Re: [BUGFIX PATCH] kprobes/x86: Remove IRQ disabling from jprobe handlers

From: Ingo Molnar
Date: Thu Oct 05 2017 - 03:57:13 EST



* Masami Hiramatsu <mhiramat@xxxxxxxxxx> wrote:

> On Wed, 4 Oct 2017 12:41:01 +0200
> Ingo Molnar <mingo@xxxxxxxxxx> wrote:
>
> >
> > * Masami Hiramatsu <mhiramat@xxxxxxxxxx> wrote:
> >
> > > Hmm, actually we can not disable jprobe, that has no separate Kconfig.
> > > So we need to introduce new kconfig for that.
> > >
> > > And, there are several network protocols using jprobe to trace events.
> > > (e.g.

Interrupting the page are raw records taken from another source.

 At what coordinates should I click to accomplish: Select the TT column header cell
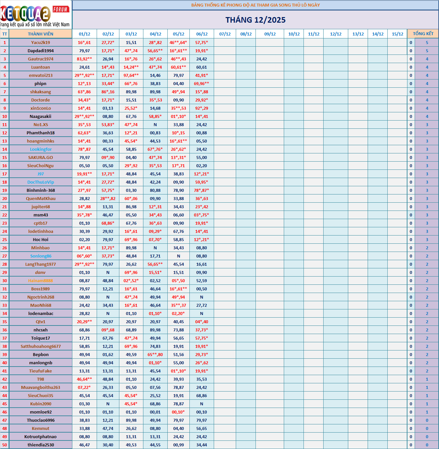pos(5,34)
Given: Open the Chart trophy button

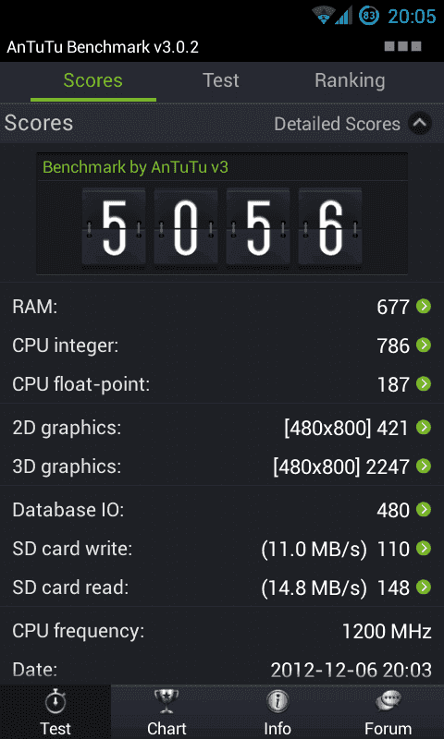Looking at the screenshot, I should tap(167, 712).
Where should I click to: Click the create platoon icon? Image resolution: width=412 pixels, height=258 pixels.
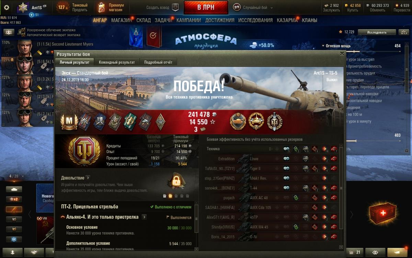point(175,7)
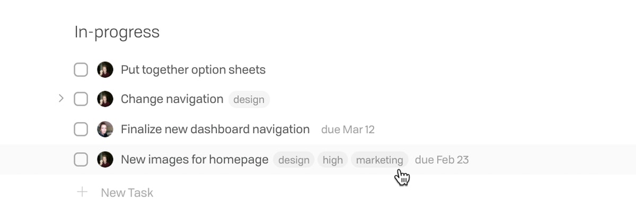Click avatar on Put together option sheets

(x=105, y=69)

NET_DCCPPROBE and NET_TCPPROBE)
> > > I think they need to migrate to trace-event at first.
> > >
> > > So, how about below idea?
> > >
> > > 1. Introduce CONFIG_JPROBE_API which only separate jprobe general parts
> > > (no arch dependent code involves) and make it default n.
> > > 2. Mark break_handler and jprobe APIs deprecated so that no new user comes up.
> > > 3. migrate in-kernel jprobe user to trace-event or ftrace.
> > > (may take some time)
> >
> > So my suggestion would be to just return from register_jprobe() and don't register
> > anything.
>
> with CONFIG_JPROBE_API=n, is that right?

No, unconditionally off with a WARN_ON_ONCE() warning in the registry function and
the deactivation of all in-kernel uses (such as self-tests).

The point is to make people that _truly_ rely on it complain - not just make them
silently turn on a Kconfig option ...

> > Yes, there are usecases of jprobes in the kernel, but they all look
> > pretty ancient and unused.
>
> Hmm, in that case, should we also remove those users? If we disable such way
> those features are just useless.

My hypothesis is that those features are not used (hence useless), but we should
first test whether there's any reliance before we remove code.